S.7861 (Martins) /A.10141 (Bronson)



Relates to hours, wages and supplements in contracts for public work



May 24, 2016


The Business Council of New York State, the state’s leading statewide business and industry association, strongly opposes this legislation that would impose public works “prevailing wage” standards on most projects receiving any level of state financial support.

Currently entities such as industrial development authorities (IDAs) and local development corporations, amongst others, help facilitate significant economic development projects around the State. These entities solicit projects, research and vet them, then provide needed logistics and financing to bring multi-million dollar projects to fruition. Under this proposed law, such entities would now be classified as “public entities” and the projects in which they engage “public works.”

As such, when these “public entities” act as a financial supporter of projects by the “issuance of bonds and grants” or they engage “a third party acting on behalf of and for the benefit” of the “public entity”, they shall be classified as public works projects.

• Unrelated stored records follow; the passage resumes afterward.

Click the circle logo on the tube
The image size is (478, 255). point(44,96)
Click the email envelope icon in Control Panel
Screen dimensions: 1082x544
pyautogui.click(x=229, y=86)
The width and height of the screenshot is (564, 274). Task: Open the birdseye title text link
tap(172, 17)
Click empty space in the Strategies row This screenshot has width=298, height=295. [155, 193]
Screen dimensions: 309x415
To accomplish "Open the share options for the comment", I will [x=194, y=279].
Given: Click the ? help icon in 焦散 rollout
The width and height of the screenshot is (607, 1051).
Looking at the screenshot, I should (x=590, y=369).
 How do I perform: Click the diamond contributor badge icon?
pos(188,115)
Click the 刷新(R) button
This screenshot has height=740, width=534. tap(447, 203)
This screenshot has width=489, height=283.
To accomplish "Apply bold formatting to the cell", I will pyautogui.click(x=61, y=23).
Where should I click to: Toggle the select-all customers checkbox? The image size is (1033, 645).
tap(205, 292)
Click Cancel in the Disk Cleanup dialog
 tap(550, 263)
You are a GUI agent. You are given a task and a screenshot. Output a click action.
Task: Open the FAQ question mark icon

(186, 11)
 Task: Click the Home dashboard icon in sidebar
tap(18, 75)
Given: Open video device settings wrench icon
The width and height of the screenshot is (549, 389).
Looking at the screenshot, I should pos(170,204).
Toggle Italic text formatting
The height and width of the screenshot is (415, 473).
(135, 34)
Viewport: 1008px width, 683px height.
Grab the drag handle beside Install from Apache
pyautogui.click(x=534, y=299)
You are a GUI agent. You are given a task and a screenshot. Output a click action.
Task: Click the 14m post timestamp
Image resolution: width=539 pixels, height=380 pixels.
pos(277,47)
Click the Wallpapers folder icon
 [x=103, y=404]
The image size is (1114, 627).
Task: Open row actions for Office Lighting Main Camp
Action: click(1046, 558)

Further, the bill lists a variety of scenarios under which various projects would be deemed public works when “the state or public entities” lend even the slightest of financial supports. If any of the numerous entities classified as “public entities” under this new law secures funding, waives a fee, reduces or forgives a charge, or transfers any property at less than fair market, the project is deemed a public works project subject to prevailing wage laws.

The bill also goes to great lengths in describing a vast and inclusive list of all work deemed “construction” running the full gamut from pre-planning/survey to construction and “custom fabrication” culminating in “all cleanup work.” Thus, the bill both expands the definition of “public entity”-supported projects as well as capturing almost any conceivable “construction” activity to insure the project contains some aspect of “public work” requiring its classification under this new law. To enforce these new and radical changes, the bill provides for “stop-work orders” when a complaint is received regarding the nature of these projects vis-à-vis these new changes under the Labor Law.

By unilaterally changing the status of the entities providing economic development and deeming all work assisted by said entities as public work, New York State risks a massive increase in the overall cost of construction and great uncertainty in the exact status of private economic development. For these reasons The Business Council urges its defeat.